Sunday, August 28, 2016

Review: "Don't Breathe"


Director: Fede Alvarez
Runtime: 84 minutes

The title of Fede Alvarez's Don't Breathe is a command, one heeded by the two protagonists of this horror thriller. Yet it also doubles as a challenge to the audience. Fair enough, Mr. Alvarez. The film is 84 minutes, but feels much longer. And that's not because it drags. Quite the contrary. It's because once the plot kicks into gear, you'll spend so much time holding your breath and clenching your armrests that you'll feel like the two leads: trapped in a nightmare that goes on and on, seemingly without end. That may be bad news for the characters, but it's something worth celebrating for viewers looking for extended sequences of knuckle-whitening tension.

Alvarez made a splash a few years ago when he remade Sam Raimi's Evil Dead. Though Don't Breathe has its share of R-rated violence, it's hardly covering similar ground or style. There's no campy, tongue-in-cheek excess here (well, relatively speaking). Don't Breathe may not reach the controlled, art-film highs of The Babadook, It Follows, or The Witch, it passes with flying colors as a tightly wound nerve-shredder. 

Like It Follows, Alvarez's film takes place in the ruins of modern-day Detroit. Many homes are abandoned, and those that aren't don't seem terribly inviting (or clean). The post financial collapse gloom that swamped the Motor City is at the root of why three young adults have turned to robbery to finance their eventual getaway to the West Coast. Rocky (Suburgatory's Jane Levy), wants to take her little sister away from her trailer trash mother and her sleazy live-in boyfriend. Less-than-stellar boyfriend Money (Daniel Zovatto) is ready to join her. And, reluctantly, so is Alex (Prisoners' Dylan Minnette), in part because he clearly has deeper feelings for Rocky. 

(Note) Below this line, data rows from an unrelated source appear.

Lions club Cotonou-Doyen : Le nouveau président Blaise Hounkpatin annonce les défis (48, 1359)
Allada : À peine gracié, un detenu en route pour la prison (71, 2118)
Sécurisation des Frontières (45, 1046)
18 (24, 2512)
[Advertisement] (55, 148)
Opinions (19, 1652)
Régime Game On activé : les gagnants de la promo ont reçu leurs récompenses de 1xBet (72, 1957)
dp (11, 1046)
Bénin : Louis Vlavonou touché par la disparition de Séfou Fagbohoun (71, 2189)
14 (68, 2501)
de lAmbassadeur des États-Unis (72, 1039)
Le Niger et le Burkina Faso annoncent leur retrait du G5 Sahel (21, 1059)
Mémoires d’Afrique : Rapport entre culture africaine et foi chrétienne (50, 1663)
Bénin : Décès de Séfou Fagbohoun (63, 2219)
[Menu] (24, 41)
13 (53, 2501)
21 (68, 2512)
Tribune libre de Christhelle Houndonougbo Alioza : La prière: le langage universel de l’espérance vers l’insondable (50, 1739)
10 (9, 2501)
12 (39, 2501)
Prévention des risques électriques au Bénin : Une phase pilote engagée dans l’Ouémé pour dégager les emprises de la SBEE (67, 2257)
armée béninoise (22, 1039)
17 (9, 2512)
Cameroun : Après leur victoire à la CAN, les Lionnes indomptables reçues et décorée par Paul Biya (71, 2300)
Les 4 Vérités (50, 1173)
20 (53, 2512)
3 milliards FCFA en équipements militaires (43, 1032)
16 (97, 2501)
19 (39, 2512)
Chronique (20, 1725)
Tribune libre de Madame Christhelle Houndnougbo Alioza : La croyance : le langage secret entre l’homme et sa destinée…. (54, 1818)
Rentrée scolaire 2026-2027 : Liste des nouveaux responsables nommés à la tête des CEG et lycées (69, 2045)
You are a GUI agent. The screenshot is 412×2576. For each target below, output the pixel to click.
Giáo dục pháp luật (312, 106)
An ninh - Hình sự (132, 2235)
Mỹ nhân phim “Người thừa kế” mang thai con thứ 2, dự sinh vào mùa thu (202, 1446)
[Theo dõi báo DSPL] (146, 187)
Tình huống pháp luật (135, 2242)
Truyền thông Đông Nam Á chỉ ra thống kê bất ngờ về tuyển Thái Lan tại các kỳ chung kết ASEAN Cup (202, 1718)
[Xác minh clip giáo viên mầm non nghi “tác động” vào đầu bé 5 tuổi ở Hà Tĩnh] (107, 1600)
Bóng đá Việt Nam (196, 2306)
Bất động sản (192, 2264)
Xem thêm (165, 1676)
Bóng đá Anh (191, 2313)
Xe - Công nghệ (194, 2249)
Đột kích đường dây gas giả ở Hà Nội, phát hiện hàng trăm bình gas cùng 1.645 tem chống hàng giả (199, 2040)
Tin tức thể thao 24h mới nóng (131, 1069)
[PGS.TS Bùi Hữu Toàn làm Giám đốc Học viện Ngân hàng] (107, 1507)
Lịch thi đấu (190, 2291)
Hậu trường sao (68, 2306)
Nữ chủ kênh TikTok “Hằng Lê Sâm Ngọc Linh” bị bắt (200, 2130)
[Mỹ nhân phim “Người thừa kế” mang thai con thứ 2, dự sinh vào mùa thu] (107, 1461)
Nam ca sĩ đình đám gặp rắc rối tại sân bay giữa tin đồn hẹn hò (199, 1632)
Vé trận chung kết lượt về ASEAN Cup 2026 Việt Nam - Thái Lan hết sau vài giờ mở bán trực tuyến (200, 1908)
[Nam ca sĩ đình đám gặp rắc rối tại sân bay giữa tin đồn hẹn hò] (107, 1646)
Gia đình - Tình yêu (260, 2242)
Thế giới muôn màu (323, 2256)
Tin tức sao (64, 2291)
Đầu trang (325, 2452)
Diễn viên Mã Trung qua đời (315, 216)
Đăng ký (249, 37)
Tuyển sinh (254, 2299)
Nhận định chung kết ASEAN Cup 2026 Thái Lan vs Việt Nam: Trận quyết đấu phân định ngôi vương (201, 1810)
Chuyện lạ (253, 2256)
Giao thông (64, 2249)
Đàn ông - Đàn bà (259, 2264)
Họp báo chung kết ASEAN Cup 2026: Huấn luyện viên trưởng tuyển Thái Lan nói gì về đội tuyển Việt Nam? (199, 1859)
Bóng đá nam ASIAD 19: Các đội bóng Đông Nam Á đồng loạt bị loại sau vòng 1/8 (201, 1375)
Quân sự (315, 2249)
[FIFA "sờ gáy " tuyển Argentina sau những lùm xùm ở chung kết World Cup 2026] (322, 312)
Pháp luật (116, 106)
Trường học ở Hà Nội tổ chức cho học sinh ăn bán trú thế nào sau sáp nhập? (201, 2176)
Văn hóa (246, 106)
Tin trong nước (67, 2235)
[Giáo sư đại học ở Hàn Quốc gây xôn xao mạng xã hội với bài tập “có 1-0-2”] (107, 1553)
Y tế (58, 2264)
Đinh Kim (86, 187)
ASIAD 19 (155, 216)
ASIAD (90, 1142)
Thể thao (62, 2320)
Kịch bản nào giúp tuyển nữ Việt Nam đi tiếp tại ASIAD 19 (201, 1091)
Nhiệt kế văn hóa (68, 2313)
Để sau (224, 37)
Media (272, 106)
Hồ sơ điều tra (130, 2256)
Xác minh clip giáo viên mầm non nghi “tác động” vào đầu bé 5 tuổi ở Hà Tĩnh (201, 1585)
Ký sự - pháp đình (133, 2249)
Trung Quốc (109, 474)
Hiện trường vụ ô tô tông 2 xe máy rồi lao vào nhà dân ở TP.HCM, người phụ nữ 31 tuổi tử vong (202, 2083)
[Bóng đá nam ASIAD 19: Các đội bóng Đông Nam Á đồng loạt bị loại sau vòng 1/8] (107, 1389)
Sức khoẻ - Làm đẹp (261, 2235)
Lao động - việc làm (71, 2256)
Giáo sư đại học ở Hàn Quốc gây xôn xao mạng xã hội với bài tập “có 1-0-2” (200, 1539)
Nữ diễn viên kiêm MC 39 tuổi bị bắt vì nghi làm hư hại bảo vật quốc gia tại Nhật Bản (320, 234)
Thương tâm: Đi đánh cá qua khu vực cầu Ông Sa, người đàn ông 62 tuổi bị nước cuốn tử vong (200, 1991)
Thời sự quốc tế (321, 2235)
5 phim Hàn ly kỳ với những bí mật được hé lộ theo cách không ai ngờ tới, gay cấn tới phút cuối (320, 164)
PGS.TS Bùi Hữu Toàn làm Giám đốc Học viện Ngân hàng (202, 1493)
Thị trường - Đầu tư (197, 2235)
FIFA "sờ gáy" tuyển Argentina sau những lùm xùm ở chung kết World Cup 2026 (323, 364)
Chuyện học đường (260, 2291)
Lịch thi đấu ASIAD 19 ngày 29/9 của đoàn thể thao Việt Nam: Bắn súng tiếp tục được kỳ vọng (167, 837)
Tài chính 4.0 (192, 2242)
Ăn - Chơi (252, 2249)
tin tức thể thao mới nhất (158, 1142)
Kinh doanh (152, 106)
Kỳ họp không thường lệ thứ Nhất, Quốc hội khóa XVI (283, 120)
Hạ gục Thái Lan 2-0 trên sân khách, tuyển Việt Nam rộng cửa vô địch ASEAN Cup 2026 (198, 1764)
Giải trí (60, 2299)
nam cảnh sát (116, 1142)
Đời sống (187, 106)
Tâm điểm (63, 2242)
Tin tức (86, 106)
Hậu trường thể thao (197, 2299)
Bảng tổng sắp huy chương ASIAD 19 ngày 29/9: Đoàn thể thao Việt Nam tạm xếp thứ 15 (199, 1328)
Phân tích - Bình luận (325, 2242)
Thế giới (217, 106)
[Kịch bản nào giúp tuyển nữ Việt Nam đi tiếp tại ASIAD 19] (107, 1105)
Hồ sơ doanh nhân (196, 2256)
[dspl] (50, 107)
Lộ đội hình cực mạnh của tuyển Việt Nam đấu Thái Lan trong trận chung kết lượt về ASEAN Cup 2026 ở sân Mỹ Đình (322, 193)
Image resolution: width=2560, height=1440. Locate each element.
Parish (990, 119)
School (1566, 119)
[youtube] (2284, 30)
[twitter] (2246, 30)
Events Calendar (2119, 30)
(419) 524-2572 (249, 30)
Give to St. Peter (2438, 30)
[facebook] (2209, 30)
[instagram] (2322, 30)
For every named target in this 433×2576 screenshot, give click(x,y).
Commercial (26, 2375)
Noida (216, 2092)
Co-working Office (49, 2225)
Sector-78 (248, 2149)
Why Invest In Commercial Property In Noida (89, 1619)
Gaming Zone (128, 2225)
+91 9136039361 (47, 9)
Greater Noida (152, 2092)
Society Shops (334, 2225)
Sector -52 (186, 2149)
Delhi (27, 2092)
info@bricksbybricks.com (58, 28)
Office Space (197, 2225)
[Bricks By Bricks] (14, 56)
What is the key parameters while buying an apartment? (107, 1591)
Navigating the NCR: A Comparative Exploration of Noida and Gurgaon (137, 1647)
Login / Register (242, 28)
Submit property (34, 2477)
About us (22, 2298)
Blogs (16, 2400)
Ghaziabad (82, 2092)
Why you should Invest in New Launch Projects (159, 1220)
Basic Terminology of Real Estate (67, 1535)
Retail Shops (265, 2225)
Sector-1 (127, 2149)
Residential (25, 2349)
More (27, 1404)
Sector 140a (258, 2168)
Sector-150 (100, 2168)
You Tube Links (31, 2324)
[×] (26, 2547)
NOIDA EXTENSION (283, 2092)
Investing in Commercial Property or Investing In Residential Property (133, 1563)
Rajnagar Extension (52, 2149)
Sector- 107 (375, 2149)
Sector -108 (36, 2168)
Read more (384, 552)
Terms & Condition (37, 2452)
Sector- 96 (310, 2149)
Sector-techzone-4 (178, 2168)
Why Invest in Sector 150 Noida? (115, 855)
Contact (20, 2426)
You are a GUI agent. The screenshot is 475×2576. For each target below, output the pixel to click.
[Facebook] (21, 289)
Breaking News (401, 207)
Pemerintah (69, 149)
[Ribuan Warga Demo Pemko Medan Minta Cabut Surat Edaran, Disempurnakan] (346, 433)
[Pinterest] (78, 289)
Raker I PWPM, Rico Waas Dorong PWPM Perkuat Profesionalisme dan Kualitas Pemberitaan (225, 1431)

And so our three young malcontents decide to make their last heist the robbery of a reclusive Gulf War veteran (Avatar's Stephen Lang) rumored to be sitting on a $300K settlement from the death of his daughter. Two details only make the mark more appealing: every other house on his block is empty, and he's blind. Sure, his giant dog is a bit of a terror, but nothing could possibly get too out of- oh OK you know it does, otherwise there isn't a movie. The break-in gets off to a smooth start (windows stealthily broken, alarm system disabled)...and then the Blind Man walks in on them mid-ransack. The uncomfortable silence that follows is just the tip of the proverbial iceberg. Imagine the climactic showdown of The Silence of the Lambs (Buffalo Bill stalking Clarice in the dark, aided by night vision) stretched to feature-length, and you get the idea.

Victims revealing themselves as predators is hardly new territory, but Alvarez dives into his set up so smoothly that the standard horror tropes barely register. Making the most of the fantastic set-up, Alvarez and cinematographer Pedro Luque nimbly dart around the decrepit homestead, ensuring that every footstep and every creaky floorboard registers as a potential death sentence.  Roque Banos' score ratchets up the tension without overwhelming the impeccable sound work, sustaining an undercurrent of dread throughout each development. I spent most of Don't Breathe like Rocky at the outset: curled up in a ball, terrified to make a sound.

Performances of high caliber aren't required in this situation, though the cast come across well. Levy makes a spunky heroine (think Emma Stone with a more sardonic edge), and Minnette is grounded and sympathetic. Lang, outfitted with some milky white contact lenses, is compelling even when fast asleep. He gives the Blind Man the physicality of a wounded wolf: raw, unpredictable, and in possession of frighteningly quick (and brutal) reflexes. 

The work from all departments is so solid (and in cases, truly exemplary), and Alvarez doesn't drop the ball when steering the plot through its final passages. There are a few twists (one more surprising than the other), and a glaze of psychological depth painted on to juuuuuussst barely elevate this thing above "people scream and die" horror shenanigans. But given its nastier surprises and R-rated funhouse structure, what really seals the deal for Don't Breathe is that it never strains to be something "important." Its a magnificently twisty ride, perfectly content to leave you exhilarated, exhausted, and begging for more. That is, after you take a few hours to get the knots out of your insides.